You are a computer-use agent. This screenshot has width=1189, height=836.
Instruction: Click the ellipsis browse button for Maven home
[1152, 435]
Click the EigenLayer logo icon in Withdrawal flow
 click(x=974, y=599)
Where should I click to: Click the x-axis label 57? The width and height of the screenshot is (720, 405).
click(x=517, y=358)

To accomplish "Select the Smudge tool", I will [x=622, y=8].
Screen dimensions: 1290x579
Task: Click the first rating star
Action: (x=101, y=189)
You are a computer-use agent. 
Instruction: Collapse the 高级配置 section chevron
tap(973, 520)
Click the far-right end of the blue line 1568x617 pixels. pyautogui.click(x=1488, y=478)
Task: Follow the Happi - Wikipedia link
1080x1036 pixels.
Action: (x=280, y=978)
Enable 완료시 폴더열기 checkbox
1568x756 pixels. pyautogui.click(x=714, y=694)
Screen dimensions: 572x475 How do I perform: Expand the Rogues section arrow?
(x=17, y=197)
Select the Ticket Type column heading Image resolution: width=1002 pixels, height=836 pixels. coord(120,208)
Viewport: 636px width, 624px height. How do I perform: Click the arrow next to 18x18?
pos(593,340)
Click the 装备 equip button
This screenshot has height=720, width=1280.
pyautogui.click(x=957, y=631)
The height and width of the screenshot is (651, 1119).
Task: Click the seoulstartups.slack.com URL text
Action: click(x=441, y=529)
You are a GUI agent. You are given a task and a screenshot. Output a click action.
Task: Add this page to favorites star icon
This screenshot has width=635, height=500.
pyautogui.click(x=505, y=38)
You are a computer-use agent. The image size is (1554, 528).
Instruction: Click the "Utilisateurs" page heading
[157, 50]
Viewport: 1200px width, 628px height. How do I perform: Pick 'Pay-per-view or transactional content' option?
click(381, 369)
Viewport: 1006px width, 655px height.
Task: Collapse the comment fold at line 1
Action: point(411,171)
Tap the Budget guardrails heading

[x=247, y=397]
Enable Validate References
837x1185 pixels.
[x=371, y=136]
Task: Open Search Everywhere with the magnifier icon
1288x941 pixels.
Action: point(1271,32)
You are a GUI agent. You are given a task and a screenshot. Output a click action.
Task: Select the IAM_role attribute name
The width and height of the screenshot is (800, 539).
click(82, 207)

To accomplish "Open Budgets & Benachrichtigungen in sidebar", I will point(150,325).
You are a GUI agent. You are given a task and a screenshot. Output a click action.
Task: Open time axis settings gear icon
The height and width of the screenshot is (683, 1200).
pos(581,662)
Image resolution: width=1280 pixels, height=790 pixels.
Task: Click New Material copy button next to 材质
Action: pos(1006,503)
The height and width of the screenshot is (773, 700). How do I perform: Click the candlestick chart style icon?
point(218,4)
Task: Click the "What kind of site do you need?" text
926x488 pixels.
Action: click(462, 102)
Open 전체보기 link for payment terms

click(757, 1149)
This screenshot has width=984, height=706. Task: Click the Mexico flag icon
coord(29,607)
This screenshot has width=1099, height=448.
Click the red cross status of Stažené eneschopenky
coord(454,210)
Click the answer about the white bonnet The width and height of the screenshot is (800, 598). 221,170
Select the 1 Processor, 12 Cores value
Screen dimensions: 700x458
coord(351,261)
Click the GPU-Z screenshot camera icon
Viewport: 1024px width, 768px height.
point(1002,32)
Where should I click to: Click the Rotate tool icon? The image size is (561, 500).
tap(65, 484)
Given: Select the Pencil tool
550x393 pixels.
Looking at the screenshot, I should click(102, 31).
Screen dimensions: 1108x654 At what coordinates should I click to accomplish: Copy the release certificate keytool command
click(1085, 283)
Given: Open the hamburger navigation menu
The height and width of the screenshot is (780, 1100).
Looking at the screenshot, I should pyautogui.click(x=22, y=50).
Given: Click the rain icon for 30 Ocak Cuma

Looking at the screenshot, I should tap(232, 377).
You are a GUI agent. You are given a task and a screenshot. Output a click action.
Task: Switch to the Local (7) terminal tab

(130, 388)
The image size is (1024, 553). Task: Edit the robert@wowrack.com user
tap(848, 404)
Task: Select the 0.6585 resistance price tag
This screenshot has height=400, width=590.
_ _ _ _ _ _ _
Task statement: Reproduce all of the data above, swapping "Pencil tool" for "Brush tool" and leaving everything else unchanged.

Output of the task:
You are a computer-use agent. This screenshot has width=1189, height=836.
Instruction: Click the ellipsis browse button for Maven home
[1152, 435]
Click the EigenLayer logo icon in Withdrawal flow
 click(x=974, y=599)
Where should I click to: Click the x-axis label 57? The width and height of the screenshot is (720, 405).
click(x=517, y=358)

To accomplish "Select the Smudge tool", I will [x=622, y=8].
Screen dimensions: 1290x579
Task: Click the first rating star
Action: (x=101, y=189)
You are a computer-use agent. 
Instruction: Collapse the 高级配置 section chevron
tap(973, 520)
Click the far-right end of the blue line 1568x617 pixels. pyautogui.click(x=1488, y=478)
Task: Follow the Happi - Wikipedia link
1080x1036 pixels.
Action: (x=280, y=978)
Enable 완료시 폴더열기 checkbox
1568x756 pixels. pyautogui.click(x=714, y=694)
Screen dimensions: 572x475 How do I perform: Expand the Rogues section arrow?
(x=17, y=197)
Select the Ticket Type column heading Image resolution: width=1002 pixels, height=836 pixels. coord(120,208)
Viewport: 636px width, 624px height. How do I perform: Click the arrow next to 18x18?
pos(593,340)
Click the 装备 equip button
This screenshot has height=720, width=1280.
pyautogui.click(x=957, y=631)
The height and width of the screenshot is (651, 1119).
Task: Click the seoulstartups.slack.com URL text
Action: click(x=441, y=529)
You are a GUI agent. You are given a task and a screenshot. Output a click action.
Task: Add this page to favorites star icon
This screenshot has width=635, height=500.
pyautogui.click(x=505, y=38)
You are a computer-use agent. The image size is (1554, 528).
Instruction: Click the "Utilisateurs" page heading
[157, 50]
Viewport: 1200px width, 628px height. How do I perform: Pick 'Pay-per-view or transactional content' option?
click(381, 369)
Viewport: 1006px width, 655px height.
Task: Collapse the comment fold at line 1
Action: point(411,171)
Tap the Budget guardrails heading

[x=247, y=397]
Enable Validate References
837x1185 pixels.
[x=371, y=136]
Task: Open Search Everywhere with the magnifier icon
1288x941 pixels.
Action: point(1271,32)
You are a GUI agent. You are given a task and a screenshot. Output a click action.
Task: Select the IAM_role attribute name
The width and height of the screenshot is (800, 539).
click(82, 207)

To accomplish "Open Budgets & Benachrichtigungen in sidebar", I will point(150,325).
You are a GUI agent. You are given a task and a screenshot. Output a click action.
Task: Open time axis settings gear icon
The height and width of the screenshot is (683, 1200).
pos(581,662)
Image resolution: width=1280 pixels, height=790 pixels.
Task: Click New Material copy button next to 材质
Action: pos(1006,503)
The height and width of the screenshot is (773, 700). How do I perform: Click the candlestick chart style icon?
point(218,4)
Task: Click the "What kind of site do you need?" text
926x488 pixels.
Action: click(462, 102)
Open 전체보기 link for payment terms

click(757, 1149)
This screenshot has width=984, height=706. Task: Click the Mexico flag icon
coord(29,607)
This screenshot has width=1099, height=448.
Click the red cross status of Stažené eneschopenky
coord(454,210)
Click the answer about the white bonnet The width and height of the screenshot is (800, 598). 221,170
Select the 1 Processor, 12 Cores value
Screen dimensions: 700x458
coord(351,261)
Click the GPU-Z screenshot camera icon
Viewport: 1024px width, 768px height.
point(1002,32)
Where should I click to: Click the Rotate tool icon? The image size is (561, 500).
tap(65, 484)
Given: Select the Brush tool
550x393 pixels.
Looking at the screenshot, I should click(102, 31).
Screen dimensions: 1108x654 At what coordinates should I click to accomplish: Copy the release certificate keytool command
click(1085, 283)
Given: Open the hamburger navigation menu
The height and width of the screenshot is (780, 1100).
Looking at the screenshot, I should pyautogui.click(x=22, y=50).
Given: Click the rain icon for 30 Ocak Cuma

Looking at the screenshot, I should tap(232, 377).
You are a GUI agent. You are given a task and a screenshot. Output a click action.
Task: Switch to the Local (7) terminal tab

(130, 388)
The image size is (1024, 553). Task: Edit the robert@wowrack.com user
tap(848, 404)
Task: Select the 0.6585 resistance price tag
This screenshot has height=400, width=590.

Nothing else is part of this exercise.